Finis was written on the 1947 books at 10:22 PM, October 3, when Hal Epps, Houston’s most popular performer, smacked a base hit into center field with two on, two out and two strikes on him in the inning to give the Buffs a 1 to 0 victory over Mobile and the Dixie Series title in six games.

For the 10,675 spectators who watched that final game the conclusion was fitting and just ~ Epps breaking up the duel with a hit and Clarence Beers hurling a shutout in which he spaced four singles and allowed only one Mobile player to reach second base, that on an error.

All season long, it was Epps supplying the stickwork when a bingle was most needed and Beers coming through with superb pitching performances. Hal (Epps) led the team in hitting during the regular season and in the Dixie Series hit .375. A 25-game winner in the regular season, Beers won four and lost one in the Texas League playoffs and Dixie Series, three of the victories being whitewashings.

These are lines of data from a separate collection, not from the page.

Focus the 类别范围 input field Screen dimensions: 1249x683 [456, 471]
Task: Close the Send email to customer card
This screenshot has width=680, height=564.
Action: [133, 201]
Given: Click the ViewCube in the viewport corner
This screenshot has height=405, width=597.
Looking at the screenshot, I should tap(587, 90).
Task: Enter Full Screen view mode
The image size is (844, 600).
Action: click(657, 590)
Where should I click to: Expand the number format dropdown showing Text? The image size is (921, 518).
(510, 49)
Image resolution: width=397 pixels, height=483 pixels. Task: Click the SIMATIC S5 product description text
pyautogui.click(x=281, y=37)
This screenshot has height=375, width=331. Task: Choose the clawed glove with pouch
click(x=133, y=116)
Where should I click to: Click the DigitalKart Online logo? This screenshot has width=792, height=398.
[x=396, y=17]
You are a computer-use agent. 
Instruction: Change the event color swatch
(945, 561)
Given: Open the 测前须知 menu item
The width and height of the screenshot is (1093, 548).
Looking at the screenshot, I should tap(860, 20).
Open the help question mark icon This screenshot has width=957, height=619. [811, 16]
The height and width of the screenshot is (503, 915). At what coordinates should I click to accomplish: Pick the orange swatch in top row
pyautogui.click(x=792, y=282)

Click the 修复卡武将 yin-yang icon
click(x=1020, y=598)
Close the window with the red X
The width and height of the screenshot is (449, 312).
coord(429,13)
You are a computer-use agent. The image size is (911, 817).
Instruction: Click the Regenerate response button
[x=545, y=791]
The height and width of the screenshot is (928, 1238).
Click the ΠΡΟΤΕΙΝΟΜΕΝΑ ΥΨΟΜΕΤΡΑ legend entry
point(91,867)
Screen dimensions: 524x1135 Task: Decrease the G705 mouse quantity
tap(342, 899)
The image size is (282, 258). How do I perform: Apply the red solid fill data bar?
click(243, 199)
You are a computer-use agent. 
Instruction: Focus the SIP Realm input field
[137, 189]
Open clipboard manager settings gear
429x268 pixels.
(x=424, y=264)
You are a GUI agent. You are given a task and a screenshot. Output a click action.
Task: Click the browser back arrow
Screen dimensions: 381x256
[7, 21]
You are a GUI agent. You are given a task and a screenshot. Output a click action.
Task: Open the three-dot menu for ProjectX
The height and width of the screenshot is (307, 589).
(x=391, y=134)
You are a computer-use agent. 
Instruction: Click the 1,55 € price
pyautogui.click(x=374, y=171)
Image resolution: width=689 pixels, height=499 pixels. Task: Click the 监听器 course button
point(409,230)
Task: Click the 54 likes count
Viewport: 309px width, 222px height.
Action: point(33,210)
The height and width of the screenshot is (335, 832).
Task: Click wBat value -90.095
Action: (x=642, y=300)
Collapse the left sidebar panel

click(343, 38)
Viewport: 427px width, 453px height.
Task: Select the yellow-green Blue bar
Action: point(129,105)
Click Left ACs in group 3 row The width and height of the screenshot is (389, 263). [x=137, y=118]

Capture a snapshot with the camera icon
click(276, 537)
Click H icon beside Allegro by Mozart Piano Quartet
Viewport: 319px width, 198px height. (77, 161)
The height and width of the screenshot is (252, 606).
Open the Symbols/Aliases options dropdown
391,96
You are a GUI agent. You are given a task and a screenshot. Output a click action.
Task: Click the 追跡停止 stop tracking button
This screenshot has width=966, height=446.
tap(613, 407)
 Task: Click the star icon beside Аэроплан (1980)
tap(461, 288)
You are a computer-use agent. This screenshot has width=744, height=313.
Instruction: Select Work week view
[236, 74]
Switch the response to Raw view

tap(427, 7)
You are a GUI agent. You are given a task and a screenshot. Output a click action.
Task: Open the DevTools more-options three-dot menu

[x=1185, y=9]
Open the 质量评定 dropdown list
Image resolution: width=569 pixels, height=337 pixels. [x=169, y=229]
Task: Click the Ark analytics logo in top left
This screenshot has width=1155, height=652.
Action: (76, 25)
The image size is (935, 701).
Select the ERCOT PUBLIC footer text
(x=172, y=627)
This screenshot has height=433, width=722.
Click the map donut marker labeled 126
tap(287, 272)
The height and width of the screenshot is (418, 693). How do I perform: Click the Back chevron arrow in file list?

Everything the Buffs set out to do they accomplished.

When they hopped into the lead for the first time, May 9, they were determined to hold it until July 4 so they could win the site of the All-Star game.

Eight Out of Ten in Last Week

Although there were shaky moments in the drive down the stretch, the Buffs remained in front, displaying their mettle by taking eight of ten in the past week to shade Fort Worth by one-half game.

Tulsa bowed in four straight games in the playoffs and Dallas a victim in six contests in the (Texas League) finals. The Buffs really broke the backs of the (Dallas) Rebels in the fifth game when, held hitless and runless for six innings, and trailing, 6 to 0, they rallied in the last three frames for an 8 to 6 triumph.

Mobile went ahead of the Buffs in the Dixie Classic, two games to one. But the Buffs again had the bounce and took the next three, with Jack Creel and Beers fashioning shutouts in the fifth and sixth games.

The Dixie Series Players’ Pool was $25,681.90 with $15,415.14 going to the winning Buffs. This was the largest pool since 1931 when Birmingham won in seven games over the Buffs, who boasted one of the game’s great turnstile magnets, Dizzy Dean.

From the opening game in April until October 3, when the Dixie Series ended, Houston attracted 475,637 cash customers for its 86 games. This included 382,275 for its 77 Texas League games at home, almost 100,000 better than the loop record set in 1946 by San Antonio, 51,577 for home league playoff games, and 29,952 for three Dixie Series clashes.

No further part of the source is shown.